Мария Башкирцева умерла 11 дней спустя, 31 октября 1884 года, в возрасте 26 лет. Её друг Жюль пережил её на пять недель — его не стало 10 декабря.
Похороны Марии были устроены пышно: дом был затянут белой тканью и заполнен цветами, как и гроб художницы, обитый белоснежной материей. На крышке лежала пальмовая ветвь. Смертельно больной Жюль Бастьен-Лепаж наблюдал похоронную процессию из окна своей мастерской. Ги де Мопассан, узнав о кончине Башкирцевой, воскликнул: «Это была единственная Роза в моей жизни, чей путь я усыпал бы розами, зная, что он будет так ярок и так короток!» Через год брат Жюля и друг Марии архитектор Эмиль Бастьен-Лепаж построил по заказу ее матери часовню в византийском стиле над могилой девушки. Внутри часовни стоял мольберт с палитрой, а рядом с иконами висела незаконченная картина Марии «Святые жены».
В 1893 году мать издала «Дневник Марии Башкирцевой», многие места из которого удалили. Подлинник обнаружили только в 80-е годы XX столетия — в Национальной библиотеке Франции нашли рукопись, которую считали утраченной.
В России «Дневник» произвел резонанс. Валерий Брюсов признавался, что ничто так не воскрешает его, как дневник Башкирцевой. «Она — это я сам со всеми своими мыслями, убеждениями и мечтами», — писал поэт. Велимир Хлебников советовал художникам будущего брать пример с Марии и вести точные дневники: смотреть на себя как на небо и вести точные записи восхода и захода звёзд своего духа.
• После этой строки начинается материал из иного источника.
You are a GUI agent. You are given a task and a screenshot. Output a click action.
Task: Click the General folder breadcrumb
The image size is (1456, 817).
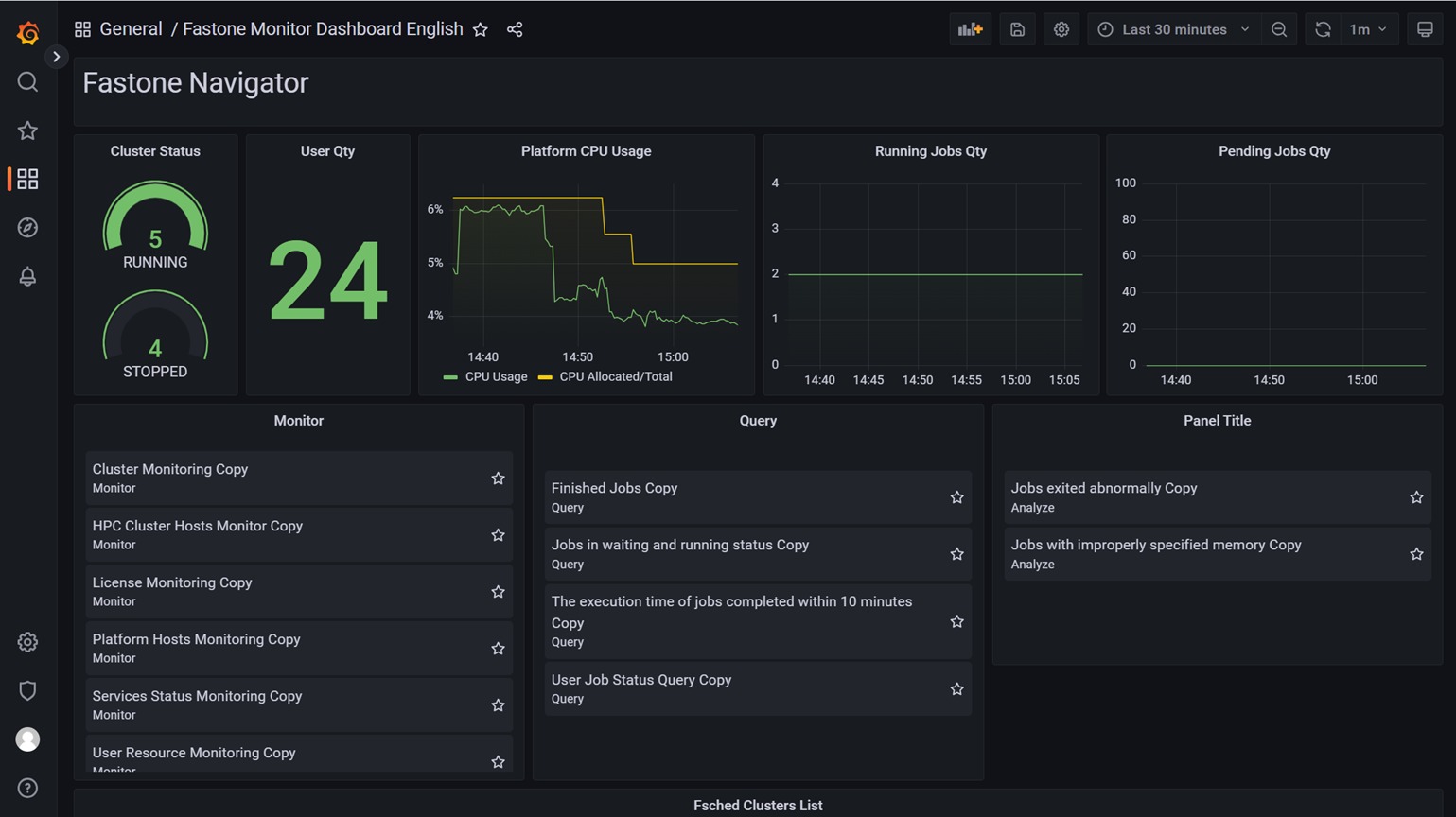tap(131, 29)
Марина Цветаева посвятила «блестящей памяти» Башкирцевой свой первый сборник стихов «Вечерний альбом» (она также переписывалась с матерью художницы). А Василий Розанов, напротив, назвал дневник полуфранцуженки Башкирцевой гениально-порочным и не рекомендовал к прочтению. Многие читатели отмечали скверный характер, наглость и самодовольство барышни, кто-то восхищался её откровенностью, а кто-то пугался пророческих строк, которые Мария писала ещё в юности:
«Если я умру вдруг, внезапно захваченная какой-нибудь болезнью!.. Быть может, я даже не буду знать, что нахожусь в опасности, — от меня скроют это. А после моей смерти перероют мои ящики, найдут этот дневник, семья моя прочтет и потом уничтожит его, и скоро от меня ничего больше не останется, ничего, ничего, ничего! Вот что всегда ужасало меня! Жить, обладать таким честолюбием, страдать, плакать, бороться и в конце концов — забвение… забвение, как будто бы ты никогда и не существовал…»
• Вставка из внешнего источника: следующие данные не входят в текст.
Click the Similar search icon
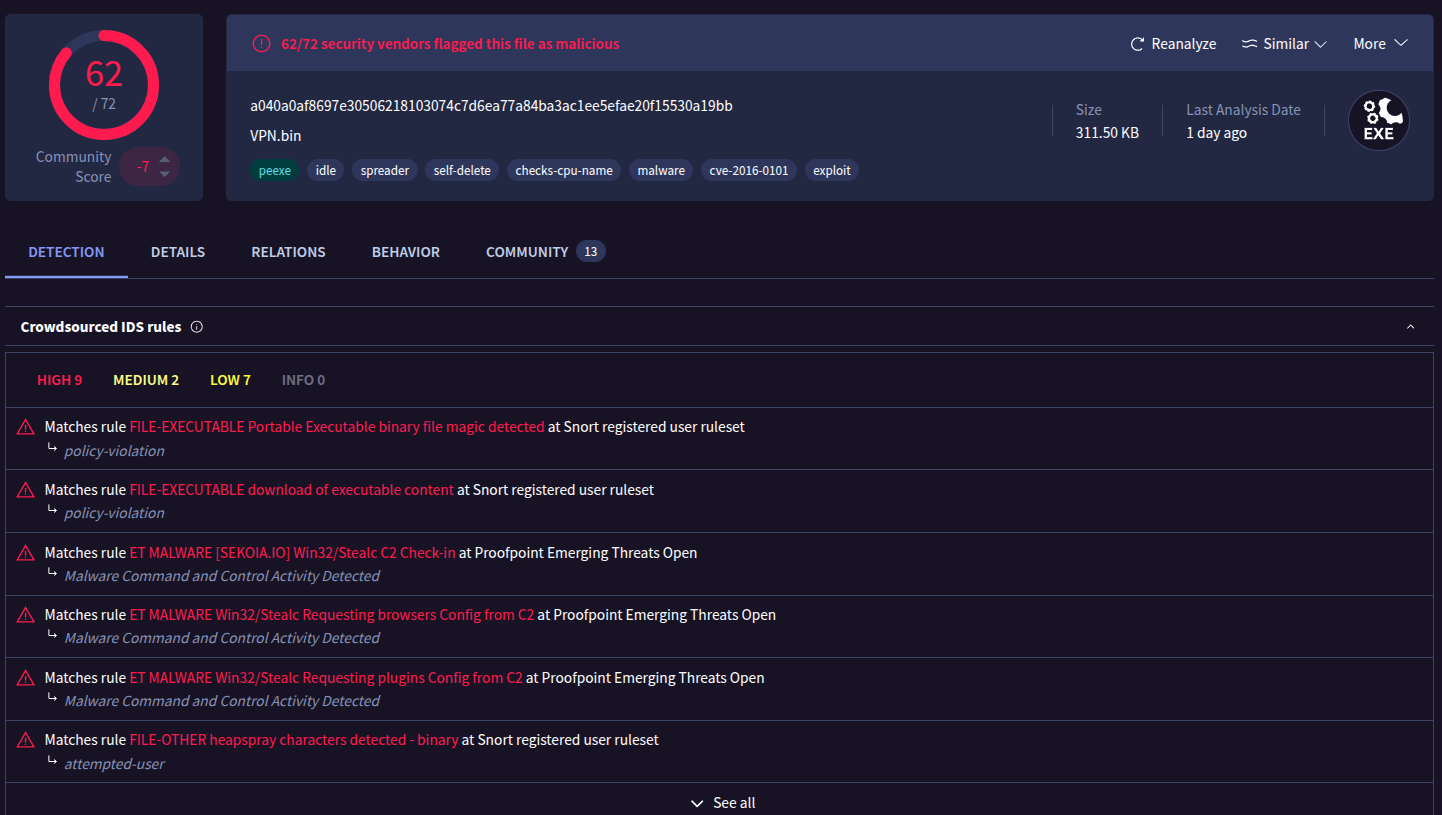 click(x=1249, y=44)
«Если я и не проживу достаточно, чтобы быть знаменитой, дневник этот все-таки заинтересует натуралистов: это всегда интересно — жизнь женщины, записанная изо дня в день, без всякой рисовки, как будто бы никто в мире не должен был читать написанного, и в то же время с страстным желанием, чтобы оно было прочитано».
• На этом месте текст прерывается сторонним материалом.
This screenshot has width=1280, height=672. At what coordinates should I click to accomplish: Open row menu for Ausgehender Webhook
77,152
Мария Башкирцева оставила более 150 картин и около 200 рисунков. Большая часть из них была утрачена во время Второй мировой войны, часть приобрели музеи Франции и Америки. Одна из её лучших работ, «Встреча» (оценкой за которую Мария была разочарована), находится в Люксембургском музее Парижа, а в Музее Массена в Ницце есть целый отдельный зал Башкирцевой. Несколько картин хранятся в Русском музее, Третьяковской галерее, Днепропетровском, Саратовском, Харьковском художественных музеях.